> Task description:
Under this line are the records; write out word for word the part that begins at the line containing "Open the empty toolbar combo box" and ends at the line containing "Task: Click the journal cover thumbnail", and no more.

> Supplied material:
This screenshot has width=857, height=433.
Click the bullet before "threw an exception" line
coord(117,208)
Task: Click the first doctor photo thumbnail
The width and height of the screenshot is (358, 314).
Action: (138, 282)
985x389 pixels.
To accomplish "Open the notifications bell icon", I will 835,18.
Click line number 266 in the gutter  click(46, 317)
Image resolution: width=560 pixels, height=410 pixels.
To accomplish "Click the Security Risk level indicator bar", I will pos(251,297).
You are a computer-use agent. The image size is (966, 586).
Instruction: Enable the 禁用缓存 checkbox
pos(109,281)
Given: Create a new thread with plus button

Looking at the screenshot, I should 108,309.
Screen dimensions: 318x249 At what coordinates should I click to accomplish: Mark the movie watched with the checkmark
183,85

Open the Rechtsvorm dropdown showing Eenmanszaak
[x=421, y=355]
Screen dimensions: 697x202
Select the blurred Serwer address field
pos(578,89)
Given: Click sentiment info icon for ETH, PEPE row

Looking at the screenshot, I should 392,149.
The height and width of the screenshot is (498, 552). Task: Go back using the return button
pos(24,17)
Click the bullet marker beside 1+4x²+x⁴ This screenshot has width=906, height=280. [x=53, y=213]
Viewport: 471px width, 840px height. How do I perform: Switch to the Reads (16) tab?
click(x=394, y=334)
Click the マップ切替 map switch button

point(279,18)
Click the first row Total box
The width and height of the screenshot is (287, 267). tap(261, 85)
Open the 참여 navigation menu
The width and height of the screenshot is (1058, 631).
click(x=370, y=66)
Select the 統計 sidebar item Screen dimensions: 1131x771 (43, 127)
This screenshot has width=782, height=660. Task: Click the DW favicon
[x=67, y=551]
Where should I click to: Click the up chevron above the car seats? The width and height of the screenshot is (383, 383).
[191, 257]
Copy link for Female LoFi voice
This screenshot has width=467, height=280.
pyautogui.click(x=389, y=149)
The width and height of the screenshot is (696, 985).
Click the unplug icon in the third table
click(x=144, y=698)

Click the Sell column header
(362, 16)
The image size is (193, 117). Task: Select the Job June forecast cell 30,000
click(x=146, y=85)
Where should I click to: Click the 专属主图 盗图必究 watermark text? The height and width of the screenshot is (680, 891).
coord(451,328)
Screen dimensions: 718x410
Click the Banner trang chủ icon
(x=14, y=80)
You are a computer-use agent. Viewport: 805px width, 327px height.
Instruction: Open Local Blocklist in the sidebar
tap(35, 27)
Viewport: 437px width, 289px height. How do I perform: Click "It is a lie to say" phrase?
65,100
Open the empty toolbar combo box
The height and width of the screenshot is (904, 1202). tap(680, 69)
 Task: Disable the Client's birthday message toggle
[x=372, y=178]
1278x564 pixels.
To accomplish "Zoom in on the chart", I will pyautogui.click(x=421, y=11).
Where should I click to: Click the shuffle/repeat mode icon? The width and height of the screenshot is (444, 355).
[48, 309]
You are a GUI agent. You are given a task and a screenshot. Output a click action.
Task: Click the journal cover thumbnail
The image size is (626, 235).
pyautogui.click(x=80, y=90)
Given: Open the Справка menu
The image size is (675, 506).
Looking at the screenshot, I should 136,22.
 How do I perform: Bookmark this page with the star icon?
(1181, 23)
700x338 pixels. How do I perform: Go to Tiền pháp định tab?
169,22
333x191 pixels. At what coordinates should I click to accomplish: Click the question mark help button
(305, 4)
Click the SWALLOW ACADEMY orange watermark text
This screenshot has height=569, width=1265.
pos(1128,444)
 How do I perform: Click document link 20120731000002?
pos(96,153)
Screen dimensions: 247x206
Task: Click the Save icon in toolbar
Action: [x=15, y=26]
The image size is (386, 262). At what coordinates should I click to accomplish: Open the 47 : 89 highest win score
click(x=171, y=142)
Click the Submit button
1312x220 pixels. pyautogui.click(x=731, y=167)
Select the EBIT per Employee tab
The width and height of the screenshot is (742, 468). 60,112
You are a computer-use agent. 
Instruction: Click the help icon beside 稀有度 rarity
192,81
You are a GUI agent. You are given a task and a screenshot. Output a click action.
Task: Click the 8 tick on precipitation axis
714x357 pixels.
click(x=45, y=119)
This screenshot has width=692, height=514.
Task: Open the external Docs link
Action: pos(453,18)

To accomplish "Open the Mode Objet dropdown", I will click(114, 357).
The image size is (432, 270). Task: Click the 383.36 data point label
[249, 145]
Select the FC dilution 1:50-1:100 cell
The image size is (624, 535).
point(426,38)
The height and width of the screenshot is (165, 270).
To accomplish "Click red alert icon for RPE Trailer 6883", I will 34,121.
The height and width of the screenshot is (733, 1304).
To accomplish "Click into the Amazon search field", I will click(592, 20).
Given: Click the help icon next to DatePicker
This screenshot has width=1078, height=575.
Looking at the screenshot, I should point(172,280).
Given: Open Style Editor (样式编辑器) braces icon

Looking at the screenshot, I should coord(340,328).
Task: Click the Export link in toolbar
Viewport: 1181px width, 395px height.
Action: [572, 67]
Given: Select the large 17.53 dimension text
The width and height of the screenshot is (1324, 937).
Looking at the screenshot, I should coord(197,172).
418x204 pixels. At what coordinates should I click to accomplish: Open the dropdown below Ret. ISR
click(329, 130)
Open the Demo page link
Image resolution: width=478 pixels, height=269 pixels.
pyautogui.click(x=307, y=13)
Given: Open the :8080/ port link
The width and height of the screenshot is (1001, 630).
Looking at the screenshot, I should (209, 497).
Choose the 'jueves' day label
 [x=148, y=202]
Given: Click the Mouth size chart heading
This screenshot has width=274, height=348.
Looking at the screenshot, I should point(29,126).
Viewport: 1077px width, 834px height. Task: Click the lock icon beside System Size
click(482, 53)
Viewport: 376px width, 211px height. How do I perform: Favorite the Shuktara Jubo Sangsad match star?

> Final answer:
Open the empty toolbar combo box
The height and width of the screenshot is (904, 1202). tap(680, 69)
 Task: Disable the Client's birthday message toggle
[x=372, y=178]
1278x564 pixels.
To accomplish "Zoom in on the chart", I will pyautogui.click(x=421, y=11).
Where should I click to: Click the shuffle/repeat mode icon? The width and height of the screenshot is (444, 355).
[48, 309]
You are a GUI agent. You are given a task and a screenshot. Output a click action.
Task: Click the journal cover thumbnail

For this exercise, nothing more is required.